Royal Albert Hall, Radio 3
  
  

Per Norgard
Per Norgard Photograph: Public domain

Danish composer Per Norgard celebrated his 70th birthday earlier this year, and the Proms marked the event with the British premiere of his Sixth Symphony. The work's subtitle, At the End of the Day, seems to hint at rose-tinted nostalgia. But nothing could have been further from the elemental soundworld unleashed by the Danish National Symphony Orchestra, conducted by Thomas Dausgaard.

Cast in three movements, the music explores the limits of orchestral sonority. The opening movement is played out as an impulsive drama between two extremes of register. It begins with high, glittering sounds for strings and piccolos, but soon lurches towards the depths of the orchestra, whose lowest reaches are amplified by the exotic rumbles of contrabass trombone and tuba.

Each movement is more unpredictable than the last. The second grows in speed and power, leading into the blistering energy of the final allegro energico, which also revisits the evanescent soundworld of the opening. It ends with a shimmering question mark, scored for strings and percussion.

The symphony is defined by the volatility of every musical moment. But it also convinces as a complete journey. Listening to it is like being carried along on a river of molten lava; it is as organic and overwhelming as an uncontrollable force of nature. Dausgaard and his Danish players produced a performance of magnificent physicality and conviction.

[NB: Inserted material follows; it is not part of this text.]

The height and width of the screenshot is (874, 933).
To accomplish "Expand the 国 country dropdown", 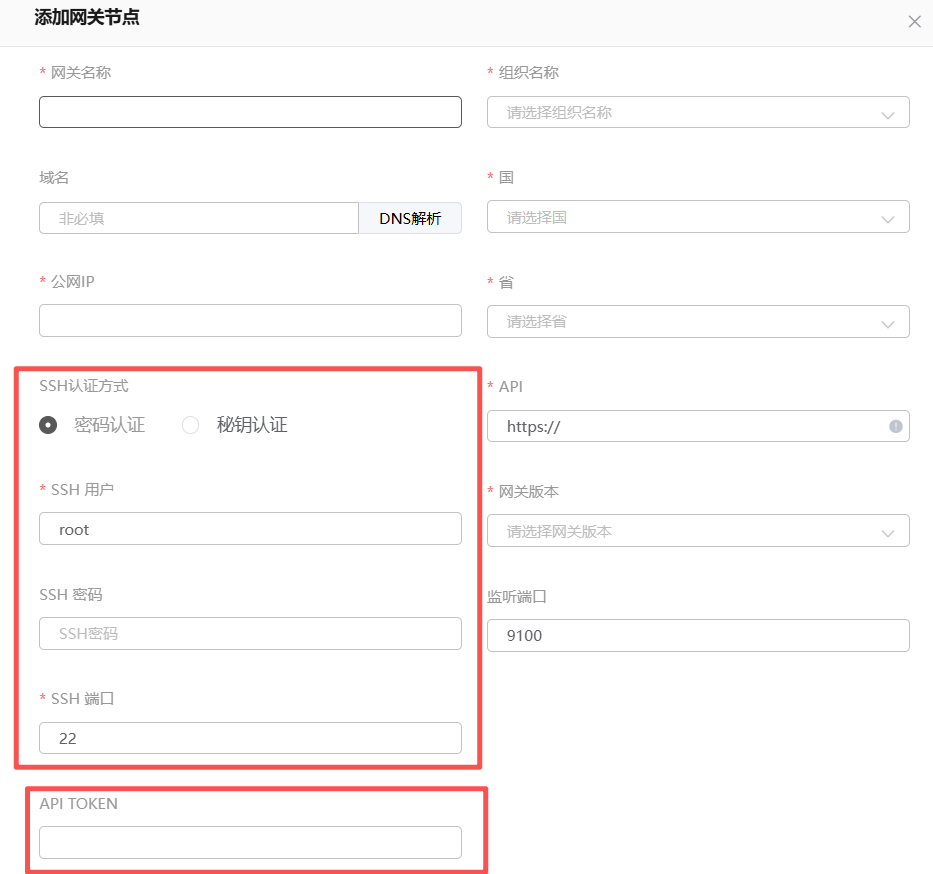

The DNSO's monumental programme continued with Carl Nielsen's Violin Concerto. The young Danish violinist Nikolaj Znaider was the brilliant soloist; his beguiling lyricism created a dazzling rapport with Dausgaard and the orchestra. But next to the intensity of the Norgard, Nielsen's genial concerto sounded merely quaint. The second half of the programme returned to epic symphonism with Brahms's First Symphony. Dausgaard produced a powerful but precarious interpretation, full of extreme changes of speed and dynamic, and the players responded with vivid and impassioned playing.